TASK >>
Can you restate the lines of the entries below, word for word, from the first one through the line that includes "Viewport: 488px width, 428px height."?

PROVIDED INFORMATION >>
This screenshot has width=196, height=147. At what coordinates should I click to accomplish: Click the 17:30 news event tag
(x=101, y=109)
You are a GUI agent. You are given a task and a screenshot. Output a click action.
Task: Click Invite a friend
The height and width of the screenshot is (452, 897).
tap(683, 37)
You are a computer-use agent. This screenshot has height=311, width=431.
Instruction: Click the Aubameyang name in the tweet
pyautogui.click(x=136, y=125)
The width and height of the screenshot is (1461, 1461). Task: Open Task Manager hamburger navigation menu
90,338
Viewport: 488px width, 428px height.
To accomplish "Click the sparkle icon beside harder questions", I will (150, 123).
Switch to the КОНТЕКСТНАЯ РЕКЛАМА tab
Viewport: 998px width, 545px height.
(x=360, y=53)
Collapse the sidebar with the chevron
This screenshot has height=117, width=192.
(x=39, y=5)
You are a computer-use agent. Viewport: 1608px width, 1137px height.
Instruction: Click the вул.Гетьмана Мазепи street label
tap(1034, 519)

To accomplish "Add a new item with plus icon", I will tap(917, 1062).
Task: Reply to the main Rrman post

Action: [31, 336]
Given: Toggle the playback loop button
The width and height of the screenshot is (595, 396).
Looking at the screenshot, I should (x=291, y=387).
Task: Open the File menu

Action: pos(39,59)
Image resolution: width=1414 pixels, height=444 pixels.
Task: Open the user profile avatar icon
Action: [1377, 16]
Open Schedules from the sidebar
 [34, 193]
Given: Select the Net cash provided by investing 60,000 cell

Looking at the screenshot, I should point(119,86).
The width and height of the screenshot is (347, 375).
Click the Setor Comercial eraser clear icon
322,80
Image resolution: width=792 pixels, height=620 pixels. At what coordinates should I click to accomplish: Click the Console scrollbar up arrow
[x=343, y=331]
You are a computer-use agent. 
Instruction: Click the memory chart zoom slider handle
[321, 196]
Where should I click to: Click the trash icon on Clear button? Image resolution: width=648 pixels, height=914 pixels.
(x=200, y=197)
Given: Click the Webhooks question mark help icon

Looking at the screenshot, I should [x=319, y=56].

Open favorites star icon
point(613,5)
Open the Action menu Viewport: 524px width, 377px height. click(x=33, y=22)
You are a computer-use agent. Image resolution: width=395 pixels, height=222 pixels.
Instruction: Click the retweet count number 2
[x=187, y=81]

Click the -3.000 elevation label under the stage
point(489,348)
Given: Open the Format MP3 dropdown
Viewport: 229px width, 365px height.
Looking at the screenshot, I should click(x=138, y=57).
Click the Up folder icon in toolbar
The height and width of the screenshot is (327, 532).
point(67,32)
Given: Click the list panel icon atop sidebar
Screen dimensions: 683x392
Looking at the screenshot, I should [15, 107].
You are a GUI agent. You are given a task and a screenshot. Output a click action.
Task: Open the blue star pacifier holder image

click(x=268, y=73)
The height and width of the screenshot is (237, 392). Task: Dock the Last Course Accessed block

OUTPUT >>
This screenshot has width=196, height=147. At what coordinates should I click to accomplish: Click the 17:30 news event tag
(x=101, y=109)
You are a GUI agent. You are given a task and a screenshot. Output a click action.
Task: Click Invite a friend
The height and width of the screenshot is (452, 897).
tap(683, 37)
You are a computer-use agent. This screenshot has height=311, width=431.
Instruction: Click the Aubameyang name in the tweet
pyautogui.click(x=136, y=125)
The width and height of the screenshot is (1461, 1461). Task: Open Task Manager hamburger navigation menu
90,338
Viewport: 488px width, 428px height.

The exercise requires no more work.